Coverage—A measure of (the inverse of) error. Measured as the percentage of time that the observed net load imbalance falls within the model-produced INC and DEC requirement. The lower the coverage, the higher the frequency that the net load imbalance falls outside the INC and DEC requirement. The thresholds are set at 2.5% and 97.5% based on historical data, so the coverage aims at 95% or an error of 5%, but when applied to unseen data, the Industry Model is actually in error 7% of the time.
Closeness—The average difference in MW between the observed net load imbalance and the model-produced requirement when the observed net load imbalance falls either inside or outside the INC or DEC requirement. If the observed net load imbalance is positive, it is measured against the INC requirement; if negative, it is measured against the DEC requirement. This metric measures how much the model is either over-estimating or under-estimating the capacity need, so the metric is actually an inverse of closeness. In this way, the metric can be thought of as Exceedance plus lost opportunity cost. The Closeness metric is reported separately for the INC and DEC requirements.
Exceedance—The average difference in MW between the observed net load imbalance and the model-produced requirement only when the observed net load imbalance falls outside the requirement, i.e., how much is the model under-estimating the need. The higher the exceedance value, the larger the gap between the INC or DEC capacity a participant contributed and what they actually needed, which can result in reliability issues if other market participants do not have unused capacity bid into the market. The Exceedance metric is also reported separately for the INC and DEC requirements.
For these metrics, one wants Average Requirement to be low, Coverage to be high, Closeness to be low, and Exceedance to be low.
To illustrate these metrics, Figure 6 provides 16 hypothetical examples of the INC and DEC requirements for the same time period of the RA Model and Industry Model, using the same 2.5%/97.5% thresholds, and of the (hypothetically) observed net load imbalance (the DV) for this time period. Each time period represents a different IV state for the RA Model and different historical data for the Industry Model; both the RA Model and the Industry Model thus have different INC and DEC requirements in different time periods.
For example, in Figure 6, the Average Requirement metric for INC reserves is computed by taking the average of all the light blue bars for the RA Model and the average of all the light orange bars for the Industry Model.
Table 11 shows the data from Figure 6 in tabular form for ease of review. Where bolded, the RA or Industry Model INC or DEC prediction is less than actual Observed Net Load Imbalance which results in an error and therefore a reduction in the Coverage metric. When not bolded, the RA or Industry Model INC or DEC prediction is greater than actual Observed Net Load Imbalance meaning the INC or DEC capacity requirement was sufficient to meet the Observed Net Load Imbalance in that interval. Note that Figure 6 and the accompanying Table 11 are illustrative, and do not show the advantages of the RA Model over the Industry Model; these advantages are clearly shown the Section titled “Industry Model and RA Model INC and DEC Prediction Results.”

**Given information**
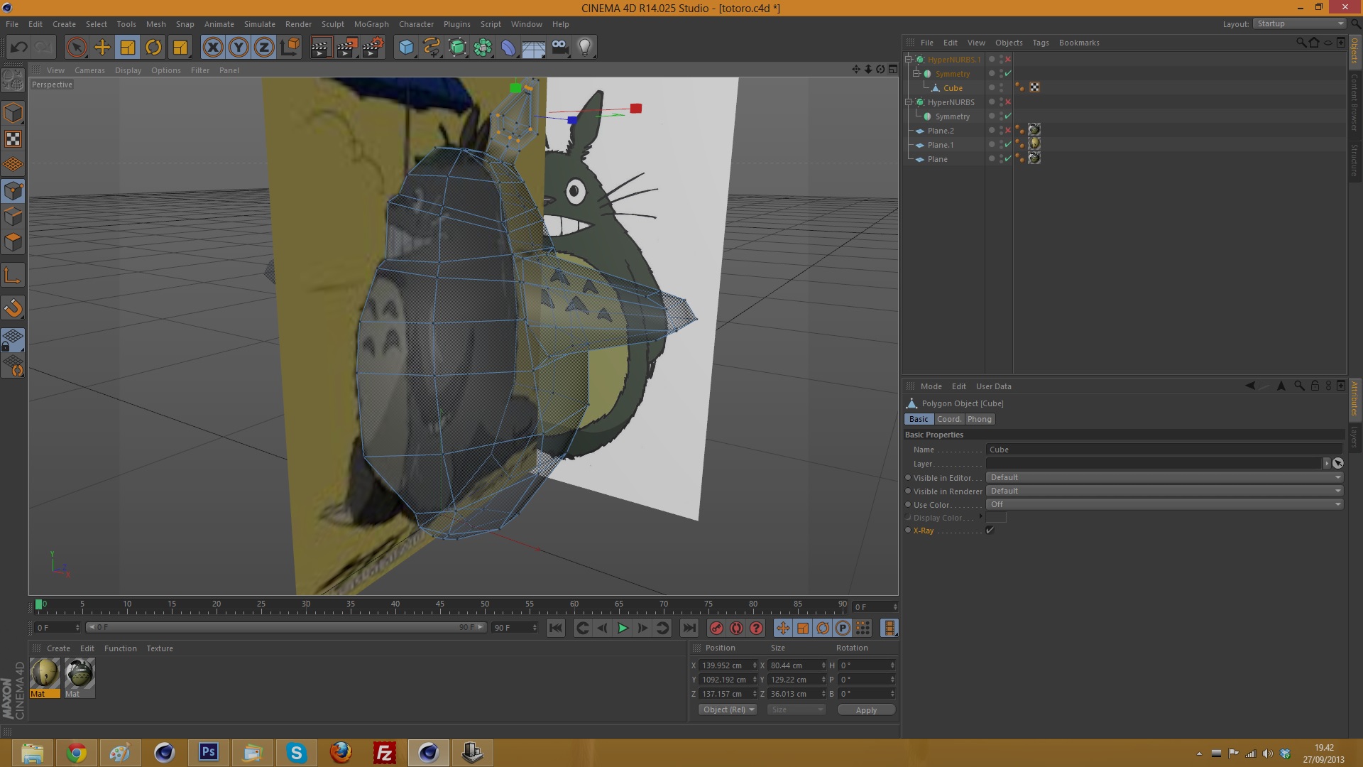The image size is (1363, 767).
Task: Select the Rotate tool
Action: coord(153,48)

**Task description**
Copy verbatim the passage of the metrics text starting at "Closeness—The average difference" and ending at "is reported separately for the INC and DEC requirements.". Work from the metrics text alone, not from the listing.

**Exercise result**
Closeness—The average difference in MW between the observed net load imbalance and the model-produced requirement when the observed net load imbalance falls either inside or outside the INC or DEC requirement. If the observed net load imbalance is positive, it is measured against the INC requirement; if negative, it is measured against the DEC requirement. This metric measures how much the model is either over-estimating or under-estimating the capacity need, so the metric is actually an inverse of closeness. In this way, the metric can be thought of as Exceedance plus lost opportunity cost. The Closeness metric is reported separately for the INC and DEC requirements.